◆ **WHAT YOU NEED TO DO**
For every record here, output an exact copy.

[Saved entries]
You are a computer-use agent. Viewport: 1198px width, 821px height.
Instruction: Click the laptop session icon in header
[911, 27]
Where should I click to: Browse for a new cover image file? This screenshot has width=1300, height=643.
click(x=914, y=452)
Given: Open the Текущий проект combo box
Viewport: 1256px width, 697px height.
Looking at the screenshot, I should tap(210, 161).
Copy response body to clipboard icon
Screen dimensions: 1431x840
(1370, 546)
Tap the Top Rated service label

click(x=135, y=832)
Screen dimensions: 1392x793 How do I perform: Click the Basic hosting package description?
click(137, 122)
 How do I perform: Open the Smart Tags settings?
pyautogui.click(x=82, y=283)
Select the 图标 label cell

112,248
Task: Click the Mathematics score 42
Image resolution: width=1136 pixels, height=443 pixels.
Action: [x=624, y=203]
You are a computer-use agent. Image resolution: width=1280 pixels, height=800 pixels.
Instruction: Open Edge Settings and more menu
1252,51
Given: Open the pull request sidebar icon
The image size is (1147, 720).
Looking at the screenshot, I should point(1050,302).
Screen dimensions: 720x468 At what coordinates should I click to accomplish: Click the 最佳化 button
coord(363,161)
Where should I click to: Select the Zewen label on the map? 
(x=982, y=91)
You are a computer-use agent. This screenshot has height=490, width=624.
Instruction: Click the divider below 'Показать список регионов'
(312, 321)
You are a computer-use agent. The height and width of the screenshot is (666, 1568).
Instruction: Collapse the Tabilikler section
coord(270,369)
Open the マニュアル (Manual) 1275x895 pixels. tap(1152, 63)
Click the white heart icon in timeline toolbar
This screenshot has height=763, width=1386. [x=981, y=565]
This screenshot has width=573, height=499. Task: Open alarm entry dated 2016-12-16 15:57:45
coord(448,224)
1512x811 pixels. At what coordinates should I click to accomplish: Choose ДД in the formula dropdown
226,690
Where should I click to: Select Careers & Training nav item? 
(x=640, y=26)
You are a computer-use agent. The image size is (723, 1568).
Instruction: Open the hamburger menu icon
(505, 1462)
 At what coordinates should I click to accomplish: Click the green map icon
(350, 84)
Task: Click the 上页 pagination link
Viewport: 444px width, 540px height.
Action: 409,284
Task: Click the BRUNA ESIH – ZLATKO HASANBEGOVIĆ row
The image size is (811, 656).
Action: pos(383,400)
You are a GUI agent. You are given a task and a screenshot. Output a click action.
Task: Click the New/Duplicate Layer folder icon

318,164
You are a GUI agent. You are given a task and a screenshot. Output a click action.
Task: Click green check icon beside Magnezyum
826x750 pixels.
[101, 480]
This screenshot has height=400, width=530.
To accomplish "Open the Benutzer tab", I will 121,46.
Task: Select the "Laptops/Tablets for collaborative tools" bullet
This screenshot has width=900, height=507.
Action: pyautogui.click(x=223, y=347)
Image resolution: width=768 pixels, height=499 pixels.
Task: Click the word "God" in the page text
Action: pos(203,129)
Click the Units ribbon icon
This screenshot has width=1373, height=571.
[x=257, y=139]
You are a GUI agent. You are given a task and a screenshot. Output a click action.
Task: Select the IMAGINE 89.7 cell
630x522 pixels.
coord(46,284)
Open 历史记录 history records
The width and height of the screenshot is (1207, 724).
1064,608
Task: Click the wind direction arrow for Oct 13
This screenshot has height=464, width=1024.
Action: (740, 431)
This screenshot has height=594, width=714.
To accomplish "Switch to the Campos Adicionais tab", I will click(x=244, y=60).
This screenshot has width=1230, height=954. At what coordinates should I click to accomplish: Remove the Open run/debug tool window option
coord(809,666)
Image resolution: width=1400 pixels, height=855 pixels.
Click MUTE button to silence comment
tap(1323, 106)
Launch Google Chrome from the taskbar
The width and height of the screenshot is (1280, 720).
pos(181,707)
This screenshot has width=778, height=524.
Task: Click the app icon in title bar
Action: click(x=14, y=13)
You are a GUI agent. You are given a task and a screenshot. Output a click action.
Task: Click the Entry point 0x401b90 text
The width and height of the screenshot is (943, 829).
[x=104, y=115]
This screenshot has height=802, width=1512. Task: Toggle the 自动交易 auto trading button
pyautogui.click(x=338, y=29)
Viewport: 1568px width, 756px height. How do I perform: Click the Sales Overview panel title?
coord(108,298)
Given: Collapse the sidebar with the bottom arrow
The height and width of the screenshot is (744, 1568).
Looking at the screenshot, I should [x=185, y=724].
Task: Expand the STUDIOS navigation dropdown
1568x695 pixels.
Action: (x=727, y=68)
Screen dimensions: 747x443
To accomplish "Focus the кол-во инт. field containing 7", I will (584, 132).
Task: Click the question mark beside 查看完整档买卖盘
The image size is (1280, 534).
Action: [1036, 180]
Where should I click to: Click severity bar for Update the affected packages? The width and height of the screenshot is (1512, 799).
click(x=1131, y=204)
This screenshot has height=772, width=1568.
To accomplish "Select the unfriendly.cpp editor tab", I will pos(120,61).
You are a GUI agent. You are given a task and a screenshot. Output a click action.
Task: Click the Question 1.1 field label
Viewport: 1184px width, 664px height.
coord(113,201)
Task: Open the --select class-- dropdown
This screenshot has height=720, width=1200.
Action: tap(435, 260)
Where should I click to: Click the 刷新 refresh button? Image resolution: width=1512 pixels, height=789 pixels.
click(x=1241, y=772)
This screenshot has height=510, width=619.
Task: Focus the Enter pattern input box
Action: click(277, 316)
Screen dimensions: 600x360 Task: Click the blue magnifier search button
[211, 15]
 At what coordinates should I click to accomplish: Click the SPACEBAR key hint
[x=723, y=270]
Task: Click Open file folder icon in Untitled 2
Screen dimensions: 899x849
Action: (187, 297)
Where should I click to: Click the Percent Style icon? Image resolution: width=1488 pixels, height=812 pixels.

◆ **EXERCISE SOLUTION**
You are a computer-use agent. Viewport: 1198px width, 821px height.
Instruction: Click the laptop session icon in header
[911, 27]
Where should I click to: Browse for a new cover image file? This screenshot has width=1300, height=643.
click(x=914, y=452)
Given: Open the Текущий проект combo box
Viewport: 1256px width, 697px height.
Looking at the screenshot, I should tap(210, 161).
Copy response body to clipboard icon
Screen dimensions: 1431x840
(1370, 546)
Tap the Top Rated service label

click(x=135, y=832)
Screen dimensions: 1392x793 How do I perform: Click the Basic hosting package description?
click(137, 122)
 How do I perform: Open the Smart Tags settings?
pyautogui.click(x=82, y=283)
Select the 图标 label cell

112,248
Task: Click the Mathematics score 42
Image resolution: width=1136 pixels, height=443 pixels.
Action: [x=624, y=203]
You are a computer-use agent. Image resolution: width=1280 pixels, height=800 pixels.
Instruction: Open Edge Settings and more menu
1252,51
Given: Open the pull request sidebar icon
The image size is (1147, 720).
Looking at the screenshot, I should point(1050,302).
Screen dimensions: 720x468 At what coordinates should I click to accomplish: Click the 最佳化 button
coord(363,161)
Where should I click to: Select the Zewen label on the map? 
(x=982, y=91)
You are a computer-use agent. This screenshot has height=490, width=624.
Instruction: Click the divider below 'Показать список регионов'
(312, 321)
You are a computer-use agent. The height and width of the screenshot is (666, 1568).
Instruction: Collapse the Tabilikler section
coord(270,369)
Open the マニュアル (Manual) 1275x895 pixels. tap(1152, 63)
Click the white heart icon in timeline toolbar
This screenshot has height=763, width=1386. [x=981, y=565]
This screenshot has width=573, height=499. Task: Open alarm entry dated 2016-12-16 15:57:45
coord(448,224)
1512x811 pixels. At what coordinates should I click to accomplish: Choose ДД in the formula dropdown
226,690
Where should I click to: Select Careers & Training nav item? 
(x=640, y=26)
You are a computer-use agent. The image size is (723, 1568).
Instruction: Open the hamburger menu icon
(505, 1462)
 At what coordinates should I click to accomplish: Click the green map icon
(350, 84)
Task: Click the 上页 pagination link
Viewport: 444px width, 540px height.
Action: 409,284
Task: Click the BRUNA ESIH – ZLATKO HASANBEGOVIĆ row
The image size is (811, 656).
Action: pos(383,400)
You are a GUI agent. You are given a task and a screenshot. Output a click action.
Task: Click the New/Duplicate Layer folder icon

318,164
You are a GUI agent. You are given a task and a screenshot. Output a click action.
Task: Click green check icon beside Magnezyum
826x750 pixels.
[101, 480]
This screenshot has height=400, width=530.
To accomplish "Open the Benutzer tab", I will 121,46.
Task: Select the "Laptops/Tablets for collaborative tools" bullet
This screenshot has width=900, height=507.
Action: pyautogui.click(x=223, y=347)
Image resolution: width=768 pixels, height=499 pixels.
Task: Click the word "God" in the page text
Action: pos(203,129)
Click the Units ribbon icon
This screenshot has width=1373, height=571.
[x=257, y=139]
You are a GUI agent. You are given a task and a screenshot. Output a click action.
Task: Select the IMAGINE 89.7 cell
630x522 pixels.
coord(46,284)
Open 历史记录 history records
The width and height of the screenshot is (1207, 724).
1064,608
Task: Click the wind direction arrow for Oct 13
This screenshot has height=464, width=1024.
Action: (740, 431)
This screenshot has height=594, width=714.
To accomplish "Switch to the Campos Adicionais tab", I will click(x=244, y=60).
This screenshot has width=1230, height=954. At what coordinates should I click to accomplish: Remove the Open run/debug tool window option
coord(809,666)
Image resolution: width=1400 pixels, height=855 pixels.
Click MUTE button to silence comment
tap(1323, 106)
Launch Google Chrome from the taskbar
The width and height of the screenshot is (1280, 720).
pos(181,707)
This screenshot has width=778, height=524.
Task: Click the app icon in title bar
Action: click(x=14, y=13)
You are a GUI agent. You are given a task and a screenshot. Output a click action.
Task: Click the Entry point 0x401b90 text
The width and height of the screenshot is (943, 829).
[x=104, y=115]
This screenshot has height=802, width=1512. Task: Toggle the 自动交易 auto trading button
pyautogui.click(x=338, y=29)
Viewport: 1568px width, 756px height. How do I perform: Click the Sales Overview panel title?
coord(108,298)
Given: Collapse the sidebar with the bottom arrow
The height and width of the screenshot is (744, 1568).
Looking at the screenshot, I should [x=185, y=724].
Task: Expand the STUDIOS navigation dropdown
1568x695 pixels.
Action: (x=727, y=68)
Screen dimensions: 747x443
To accomplish "Focus the кол-во инт. field containing 7", I will (584, 132).
Task: Click the question mark beside 查看完整档买卖盘
The image size is (1280, 534).
Action: [1036, 180]
Where should I click to: Click severity bar for Update the affected packages? The width and height of the screenshot is (1512, 799).
click(x=1131, y=204)
This screenshot has height=772, width=1568.
To accomplish "Select the unfriendly.cpp editor tab", I will pos(120,61).
You are a GUI agent. You are given a task and a screenshot. Output a click action.
Task: Click the Question 1.1 field label
Viewport: 1184px width, 664px height.
coord(113,201)
Task: Open the --select class-- dropdown
This screenshot has height=720, width=1200.
Action: tap(435, 260)
Where should I click to: Click the 刷新 refresh button? Image resolution: width=1512 pixels, height=789 pixels.
click(x=1241, y=772)
This screenshot has height=510, width=619.
Task: Focus the Enter pattern input box
Action: click(277, 316)
Screen dimensions: 600x360 Task: Click the blue magnifier search button
[211, 15]
 At what coordinates should I click to accomplish: Click the SPACEBAR key hint
[x=723, y=270]
Task: Click Open file folder icon in Untitled 2
Screen dimensions: 899x849
Action: (187, 297)
Where should I click to: Click the Percent Style icon? Image resolution: width=1488 pixels, height=812 pixels.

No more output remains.